Supplied data below:

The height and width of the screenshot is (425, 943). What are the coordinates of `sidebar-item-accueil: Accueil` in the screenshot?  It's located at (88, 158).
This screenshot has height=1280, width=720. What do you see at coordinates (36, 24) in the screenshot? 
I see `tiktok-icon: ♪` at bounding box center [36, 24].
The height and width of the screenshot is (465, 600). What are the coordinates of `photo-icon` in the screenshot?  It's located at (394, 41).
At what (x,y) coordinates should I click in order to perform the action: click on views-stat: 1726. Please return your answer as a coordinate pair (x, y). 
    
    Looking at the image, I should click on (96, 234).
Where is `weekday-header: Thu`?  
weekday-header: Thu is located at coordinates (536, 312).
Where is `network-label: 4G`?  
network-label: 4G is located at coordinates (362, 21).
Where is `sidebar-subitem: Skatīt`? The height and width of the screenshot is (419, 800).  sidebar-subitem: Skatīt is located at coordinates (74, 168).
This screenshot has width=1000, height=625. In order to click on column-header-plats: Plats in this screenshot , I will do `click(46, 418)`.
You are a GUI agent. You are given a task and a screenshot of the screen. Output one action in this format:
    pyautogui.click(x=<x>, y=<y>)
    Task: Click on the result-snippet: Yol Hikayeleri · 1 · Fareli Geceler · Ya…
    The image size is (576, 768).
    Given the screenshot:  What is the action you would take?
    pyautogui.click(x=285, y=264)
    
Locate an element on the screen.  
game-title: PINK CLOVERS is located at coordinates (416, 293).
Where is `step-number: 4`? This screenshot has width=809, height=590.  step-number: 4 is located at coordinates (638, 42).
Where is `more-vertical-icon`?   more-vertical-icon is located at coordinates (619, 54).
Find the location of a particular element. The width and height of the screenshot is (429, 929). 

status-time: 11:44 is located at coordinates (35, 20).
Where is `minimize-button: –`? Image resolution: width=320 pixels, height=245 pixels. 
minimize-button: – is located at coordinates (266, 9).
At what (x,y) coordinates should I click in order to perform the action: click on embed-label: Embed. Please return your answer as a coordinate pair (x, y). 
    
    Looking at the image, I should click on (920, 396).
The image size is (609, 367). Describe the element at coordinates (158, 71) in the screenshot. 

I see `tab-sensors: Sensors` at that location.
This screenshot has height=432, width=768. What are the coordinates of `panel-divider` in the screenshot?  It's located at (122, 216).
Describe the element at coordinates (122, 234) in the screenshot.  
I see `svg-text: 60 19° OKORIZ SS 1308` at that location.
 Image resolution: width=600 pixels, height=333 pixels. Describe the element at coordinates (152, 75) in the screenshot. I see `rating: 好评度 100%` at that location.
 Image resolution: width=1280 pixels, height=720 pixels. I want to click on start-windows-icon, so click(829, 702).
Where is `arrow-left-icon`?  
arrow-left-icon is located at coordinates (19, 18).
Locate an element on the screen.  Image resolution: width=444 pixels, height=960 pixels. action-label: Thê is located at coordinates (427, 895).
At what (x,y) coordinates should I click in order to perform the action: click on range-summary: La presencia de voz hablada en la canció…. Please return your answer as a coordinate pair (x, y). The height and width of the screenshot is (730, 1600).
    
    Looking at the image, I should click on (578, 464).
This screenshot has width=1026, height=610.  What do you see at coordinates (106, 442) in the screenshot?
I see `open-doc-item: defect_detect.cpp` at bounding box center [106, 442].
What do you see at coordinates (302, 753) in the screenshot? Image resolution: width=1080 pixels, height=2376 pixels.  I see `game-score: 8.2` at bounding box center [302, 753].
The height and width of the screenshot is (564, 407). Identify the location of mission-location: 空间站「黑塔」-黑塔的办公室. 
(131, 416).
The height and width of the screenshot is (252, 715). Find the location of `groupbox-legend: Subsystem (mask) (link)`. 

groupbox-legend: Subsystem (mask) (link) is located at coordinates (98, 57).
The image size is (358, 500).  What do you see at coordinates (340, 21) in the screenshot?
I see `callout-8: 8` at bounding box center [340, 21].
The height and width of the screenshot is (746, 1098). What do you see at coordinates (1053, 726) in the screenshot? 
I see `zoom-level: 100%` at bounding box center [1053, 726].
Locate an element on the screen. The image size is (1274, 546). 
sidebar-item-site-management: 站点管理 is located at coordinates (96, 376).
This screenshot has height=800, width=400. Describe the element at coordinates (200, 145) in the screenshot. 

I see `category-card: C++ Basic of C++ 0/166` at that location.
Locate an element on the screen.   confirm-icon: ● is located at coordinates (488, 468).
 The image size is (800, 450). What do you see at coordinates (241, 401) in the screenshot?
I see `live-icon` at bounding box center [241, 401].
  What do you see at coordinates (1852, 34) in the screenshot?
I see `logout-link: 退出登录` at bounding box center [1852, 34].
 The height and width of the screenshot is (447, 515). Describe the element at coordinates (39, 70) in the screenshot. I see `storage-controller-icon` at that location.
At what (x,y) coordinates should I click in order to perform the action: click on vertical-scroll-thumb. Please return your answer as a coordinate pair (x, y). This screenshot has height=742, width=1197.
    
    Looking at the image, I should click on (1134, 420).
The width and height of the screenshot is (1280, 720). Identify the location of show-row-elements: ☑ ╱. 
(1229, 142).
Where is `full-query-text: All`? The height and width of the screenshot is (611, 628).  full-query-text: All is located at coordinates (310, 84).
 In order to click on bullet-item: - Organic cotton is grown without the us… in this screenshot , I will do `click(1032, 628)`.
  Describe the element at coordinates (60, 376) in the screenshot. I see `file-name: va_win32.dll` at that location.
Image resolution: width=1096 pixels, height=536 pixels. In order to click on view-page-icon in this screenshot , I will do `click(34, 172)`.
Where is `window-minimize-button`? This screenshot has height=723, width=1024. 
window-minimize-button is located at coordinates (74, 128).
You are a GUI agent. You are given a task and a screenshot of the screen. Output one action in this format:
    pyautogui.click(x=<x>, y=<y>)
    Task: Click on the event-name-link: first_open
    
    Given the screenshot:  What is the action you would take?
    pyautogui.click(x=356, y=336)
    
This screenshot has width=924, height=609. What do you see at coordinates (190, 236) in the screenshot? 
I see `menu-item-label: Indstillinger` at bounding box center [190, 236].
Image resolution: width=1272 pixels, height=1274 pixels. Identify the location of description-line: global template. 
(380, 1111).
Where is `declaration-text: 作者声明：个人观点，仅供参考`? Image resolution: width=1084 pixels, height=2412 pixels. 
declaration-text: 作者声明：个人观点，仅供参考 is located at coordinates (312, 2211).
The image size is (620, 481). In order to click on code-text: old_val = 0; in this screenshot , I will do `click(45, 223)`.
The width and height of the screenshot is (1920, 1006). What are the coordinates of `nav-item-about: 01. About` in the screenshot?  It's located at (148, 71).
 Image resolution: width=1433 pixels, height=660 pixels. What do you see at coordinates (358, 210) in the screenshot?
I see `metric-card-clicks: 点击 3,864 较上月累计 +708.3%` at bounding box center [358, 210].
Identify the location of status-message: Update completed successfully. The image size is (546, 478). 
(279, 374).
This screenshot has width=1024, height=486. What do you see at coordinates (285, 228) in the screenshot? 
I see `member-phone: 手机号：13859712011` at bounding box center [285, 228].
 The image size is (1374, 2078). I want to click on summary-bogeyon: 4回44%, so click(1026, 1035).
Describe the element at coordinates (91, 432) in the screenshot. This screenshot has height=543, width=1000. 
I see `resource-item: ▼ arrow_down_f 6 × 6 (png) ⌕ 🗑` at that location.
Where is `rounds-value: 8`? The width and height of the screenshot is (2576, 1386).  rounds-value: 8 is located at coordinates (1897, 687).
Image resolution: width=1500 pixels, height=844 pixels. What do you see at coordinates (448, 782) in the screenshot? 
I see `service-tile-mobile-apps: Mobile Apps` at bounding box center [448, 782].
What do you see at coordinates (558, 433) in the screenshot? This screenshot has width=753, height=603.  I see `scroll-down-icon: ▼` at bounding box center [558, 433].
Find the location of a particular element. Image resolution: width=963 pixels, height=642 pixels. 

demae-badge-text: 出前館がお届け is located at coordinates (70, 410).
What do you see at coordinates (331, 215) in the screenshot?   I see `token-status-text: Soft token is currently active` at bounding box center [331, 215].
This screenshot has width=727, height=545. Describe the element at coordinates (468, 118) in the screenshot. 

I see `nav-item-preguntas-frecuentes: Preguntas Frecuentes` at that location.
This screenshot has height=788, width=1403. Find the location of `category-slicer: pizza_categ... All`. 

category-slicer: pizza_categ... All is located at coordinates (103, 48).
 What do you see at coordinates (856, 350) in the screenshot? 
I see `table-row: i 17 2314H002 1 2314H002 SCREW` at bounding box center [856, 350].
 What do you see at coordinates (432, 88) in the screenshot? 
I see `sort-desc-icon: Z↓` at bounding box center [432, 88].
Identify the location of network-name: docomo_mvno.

End of Supplied data.

Exercise goal:
Copy out, word for word, the part of the material that opens with its first line and closes with the line containing "Looking at the image, I should click on (96, 234).", including both ends.

Expected output:
The height and width of the screenshot is (425, 943). What are the coordinates of `sidebar-item-accueil: Accueil` in the screenshot?  It's located at (88, 158).
This screenshot has height=1280, width=720. What do you see at coordinates (36, 24) in the screenshot? 
I see `tiktok-icon: ♪` at bounding box center [36, 24].
The height and width of the screenshot is (465, 600). What are the coordinates of `photo-icon` in the screenshot?  It's located at (394, 41).
At what (x,y) coordinates should I click in order to perform the action: click on views-stat: 1726. Please return your answer as a coordinate pair (x, y). 
    
    Looking at the image, I should click on (96, 234).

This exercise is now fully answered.